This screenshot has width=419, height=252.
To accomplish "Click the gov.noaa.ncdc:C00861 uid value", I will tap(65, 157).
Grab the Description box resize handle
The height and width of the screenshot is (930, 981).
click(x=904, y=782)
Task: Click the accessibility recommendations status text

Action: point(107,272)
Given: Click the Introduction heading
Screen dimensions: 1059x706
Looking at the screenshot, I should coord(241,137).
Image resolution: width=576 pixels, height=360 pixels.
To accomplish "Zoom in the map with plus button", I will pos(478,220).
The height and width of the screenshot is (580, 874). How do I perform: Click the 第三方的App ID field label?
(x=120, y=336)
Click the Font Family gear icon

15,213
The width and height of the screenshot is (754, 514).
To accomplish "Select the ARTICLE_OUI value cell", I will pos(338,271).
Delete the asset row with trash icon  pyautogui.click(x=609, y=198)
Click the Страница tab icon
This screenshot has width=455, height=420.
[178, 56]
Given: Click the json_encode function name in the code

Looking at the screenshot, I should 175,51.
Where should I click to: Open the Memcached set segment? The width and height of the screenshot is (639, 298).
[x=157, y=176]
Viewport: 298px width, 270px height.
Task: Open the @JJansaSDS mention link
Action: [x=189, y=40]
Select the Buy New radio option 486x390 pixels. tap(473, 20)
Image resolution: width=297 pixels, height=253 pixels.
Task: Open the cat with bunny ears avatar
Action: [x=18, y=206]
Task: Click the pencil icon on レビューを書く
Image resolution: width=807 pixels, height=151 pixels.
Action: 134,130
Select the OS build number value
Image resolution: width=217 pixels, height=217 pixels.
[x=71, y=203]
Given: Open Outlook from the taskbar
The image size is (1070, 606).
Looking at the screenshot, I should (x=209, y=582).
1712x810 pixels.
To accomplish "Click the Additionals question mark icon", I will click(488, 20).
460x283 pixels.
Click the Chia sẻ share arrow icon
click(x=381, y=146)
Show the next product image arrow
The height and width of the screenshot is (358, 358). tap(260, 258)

┄┄┄┄┄┄

=== What is being asked ===
The records above are to be duplicated word for word.

=== Output for this task ===
This screenshot has width=419, height=252.
To accomplish "Click the gov.noaa.ncdc:C00861 uid value", I will tap(65, 157).
Grab the Description box resize handle
The height and width of the screenshot is (930, 981).
click(x=904, y=782)
Task: Click the accessibility recommendations status text

Action: point(107,272)
Given: Click the Introduction heading
Screen dimensions: 1059x706
Looking at the screenshot, I should coord(241,137).
Image resolution: width=576 pixels, height=360 pixels.
To accomplish "Zoom in the map with plus button", I will pos(478,220).
The height and width of the screenshot is (580, 874). How do I perform: Click the 第三方的App ID field label?
(x=120, y=336)
Click the Font Family gear icon

15,213
The width and height of the screenshot is (754, 514).
To accomplish "Select the ARTICLE_OUI value cell", I will pos(338,271).
Delete the asset row with trash icon  pyautogui.click(x=609, y=198)
Click the Страница tab icon
This screenshot has width=455, height=420.
[178, 56]
Given: Click the json_encode function name in the code

Looking at the screenshot, I should 175,51.
Where should I click to: Open the Memcached set segment? The width and height of the screenshot is (639, 298).
[x=157, y=176]
Viewport: 298px width, 270px height.
Task: Open the @JJansaSDS mention link
Action: [x=189, y=40]
Select the Buy New radio option 486x390 pixels. tap(473, 20)
Image resolution: width=297 pixels, height=253 pixels.
Task: Open the cat with bunny ears avatar
Action: [x=18, y=206]
Task: Click the pencil icon on レビューを書く
Image resolution: width=807 pixels, height=151 pixels.
Action: 134,130
Select the OS build number value
Image resolution: width=217 pixels, height=217 pixels.
[x=71, y=203]
Given: Open Outlook from the taskbar
The image size is (1070, 606).
Looking at the screenshot, I should (x=209, y=582).
1712x810 pixels.
To accomplish "Click the Additionals question mark icon", I will click(488, 20).
460x283 pixels.
Click the Chia sẻ share arrow icon
click(x=381, y=146)
Show the next product image arrow
The height and width of the screenshot is (358, 358). tap(260, 258)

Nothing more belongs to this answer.